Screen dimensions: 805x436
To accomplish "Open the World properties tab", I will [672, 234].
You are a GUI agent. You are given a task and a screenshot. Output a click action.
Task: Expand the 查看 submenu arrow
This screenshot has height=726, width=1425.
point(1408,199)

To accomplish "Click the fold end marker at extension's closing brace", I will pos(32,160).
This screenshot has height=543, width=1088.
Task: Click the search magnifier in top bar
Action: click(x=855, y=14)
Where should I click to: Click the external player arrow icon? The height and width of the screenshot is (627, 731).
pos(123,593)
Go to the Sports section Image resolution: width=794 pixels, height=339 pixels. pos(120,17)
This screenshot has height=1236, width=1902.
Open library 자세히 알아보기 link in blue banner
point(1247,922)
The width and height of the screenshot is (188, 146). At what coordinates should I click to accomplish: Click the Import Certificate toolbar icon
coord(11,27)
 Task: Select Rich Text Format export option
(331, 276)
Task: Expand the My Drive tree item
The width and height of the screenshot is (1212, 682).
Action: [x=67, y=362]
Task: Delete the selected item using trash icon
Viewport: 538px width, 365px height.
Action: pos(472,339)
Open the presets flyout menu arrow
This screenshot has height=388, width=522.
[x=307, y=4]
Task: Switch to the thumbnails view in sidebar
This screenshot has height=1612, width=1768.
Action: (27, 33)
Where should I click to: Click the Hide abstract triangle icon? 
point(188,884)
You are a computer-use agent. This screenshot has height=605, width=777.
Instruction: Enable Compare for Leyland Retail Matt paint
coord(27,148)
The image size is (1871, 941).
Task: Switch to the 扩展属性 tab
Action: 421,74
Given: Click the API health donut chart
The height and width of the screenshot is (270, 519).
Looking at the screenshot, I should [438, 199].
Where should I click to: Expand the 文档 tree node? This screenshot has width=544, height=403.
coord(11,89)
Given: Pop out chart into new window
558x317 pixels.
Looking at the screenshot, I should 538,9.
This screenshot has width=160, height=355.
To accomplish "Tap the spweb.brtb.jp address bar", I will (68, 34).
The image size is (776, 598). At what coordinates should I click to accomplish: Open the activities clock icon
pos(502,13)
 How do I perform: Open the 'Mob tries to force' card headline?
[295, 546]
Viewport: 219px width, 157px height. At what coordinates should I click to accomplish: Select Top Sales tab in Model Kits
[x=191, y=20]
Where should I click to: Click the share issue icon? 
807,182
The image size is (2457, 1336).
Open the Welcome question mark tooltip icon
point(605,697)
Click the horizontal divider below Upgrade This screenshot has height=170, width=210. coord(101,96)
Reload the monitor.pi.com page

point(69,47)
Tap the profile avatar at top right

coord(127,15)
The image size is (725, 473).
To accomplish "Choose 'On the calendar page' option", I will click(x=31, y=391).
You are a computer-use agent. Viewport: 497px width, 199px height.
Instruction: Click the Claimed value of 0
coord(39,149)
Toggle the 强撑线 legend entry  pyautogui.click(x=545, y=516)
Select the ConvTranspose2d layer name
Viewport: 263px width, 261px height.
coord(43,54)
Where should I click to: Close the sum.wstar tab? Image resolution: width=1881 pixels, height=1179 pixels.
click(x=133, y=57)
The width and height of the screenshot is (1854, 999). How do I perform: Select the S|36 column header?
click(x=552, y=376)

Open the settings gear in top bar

--

Recast the records, from the start through the line containing "point(1408,199)", as a two-column CSV with the columns "prompt" and "reply". Give one row per record, with its text and its answer each in a single quoted field and line breaks replaced by spaces.

prompt,reply
"Screen dimensions: 805x436 To accomplish ""Open the World properties tab"",","I will [672, 234]."
"You are a GUI agent. You are given a task and a screenshot. Output a click action. Task: Expand the 查看 submenu arrow This screenshot has height=726, width=1425.","point(1408,199)"